Разум подсказал верховному жрецу, что это не Ариман погасил пламя. Оно погасло, сказал он себе, из-за того, что он по глупости своей не наполнил чашу священным маслом. Если бы он продолжал бодрствовать, он мог бы спасти рубиновый огонь. Но нет, он заснул, как пьяница из низшей касты! Он размышлял о последствиях своей роковой ошибки. Что будет делать теперь его народ, когда вера их отцов была отнята у них, уничтожена самым доверенным хранителем храма? Должны ли они теперь искать другую веру? Должны ли они стать ненавистными мусульманами, глупцами-буддистами или христианскими псами? Шабад содрогнулся от одной только мысли об этом.

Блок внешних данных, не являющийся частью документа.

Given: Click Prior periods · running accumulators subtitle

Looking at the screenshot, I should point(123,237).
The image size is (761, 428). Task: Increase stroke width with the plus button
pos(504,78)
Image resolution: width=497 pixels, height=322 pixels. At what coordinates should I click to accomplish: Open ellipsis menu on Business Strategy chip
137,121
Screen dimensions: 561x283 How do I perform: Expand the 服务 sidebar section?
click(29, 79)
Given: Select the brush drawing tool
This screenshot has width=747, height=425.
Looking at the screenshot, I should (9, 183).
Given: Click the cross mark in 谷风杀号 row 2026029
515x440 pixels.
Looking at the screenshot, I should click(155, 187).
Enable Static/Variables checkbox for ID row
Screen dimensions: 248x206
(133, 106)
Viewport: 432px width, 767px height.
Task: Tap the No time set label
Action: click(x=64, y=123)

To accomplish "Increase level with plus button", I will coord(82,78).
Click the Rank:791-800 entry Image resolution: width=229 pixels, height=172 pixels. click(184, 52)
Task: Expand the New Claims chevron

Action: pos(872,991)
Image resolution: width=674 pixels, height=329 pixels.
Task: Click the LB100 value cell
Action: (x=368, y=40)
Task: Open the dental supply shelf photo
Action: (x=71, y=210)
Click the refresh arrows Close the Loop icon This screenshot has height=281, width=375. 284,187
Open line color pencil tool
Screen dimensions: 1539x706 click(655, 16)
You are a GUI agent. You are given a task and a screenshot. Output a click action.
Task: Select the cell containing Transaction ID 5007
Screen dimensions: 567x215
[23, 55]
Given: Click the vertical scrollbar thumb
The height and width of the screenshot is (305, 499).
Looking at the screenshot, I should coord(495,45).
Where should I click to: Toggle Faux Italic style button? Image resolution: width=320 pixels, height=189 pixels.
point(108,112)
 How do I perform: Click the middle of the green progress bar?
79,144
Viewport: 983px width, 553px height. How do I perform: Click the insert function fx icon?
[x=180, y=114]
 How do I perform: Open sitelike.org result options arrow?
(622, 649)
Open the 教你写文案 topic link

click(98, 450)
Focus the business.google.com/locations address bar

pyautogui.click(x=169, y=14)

Тогда ему в голову пришла одна мысль. Почему они должны узнать об этом? Не так уж сложно добавить масла в чашу и снова разжечь пламя. Парсы доверяли ему; они никогда бы не заподозрили, что произошло. Они все так же приходили бы в храм и приносили жертвы священному огню, который, увы! перестал быть священным. Они никогда не узнают, что душа Аримана сгорела в пламени в священном месте доброго божества Ормузда.
Совесть Шабада восстала. Неужели он, верховный жрец парсов, пал так низко? Станет ли он подобным образом высмеивать религию своих отцов? Он громко всхлипнул. Что же ему делать? Он даже не мог представить себе гнев своего народа, когда они обнаружат, что душа Ормузда больше не пылает в бронзовой чаше. Они будут проклинать его, плеваться и изгонят из храма. Они сделают даже больше, чем это. Они вырвут его сердце и бросят мертвое тело стервятникам на вершину башни мертвецов.
Верховный жрец поднялся с колен и внимательно прислушался. Все было тихо, как в покоях смерти. Медленно он пробрался сквозь темноту к задней части храма, где неловкими пальцами открыл маленькую дверцу у основания алтаря. Он вытащил из укрытия факел и зажег его. Неся его и маленькую урну, он вернулся к алтарю. Он быстро наполнил бронзовую чашу маслом из урны и поднес зажженный факел. Послышался резкий треск, а затем пламя поднялось во весь рост.
Шабад упал на колени перед святыней. Его тело неудержимо дрожало, и казалось, что его сердце вот-вот разорвется. Несколько мгновений он пытался взять себя в руки. Дело было сделано, рассуждал он. И он не должен колебаться сейчас. Подняв голову, он тихо позвал жреца, который каждое утро занимал его место перед алтарем.
— Котах! — позвал он. Затем более громким голосом повторил: — Котах!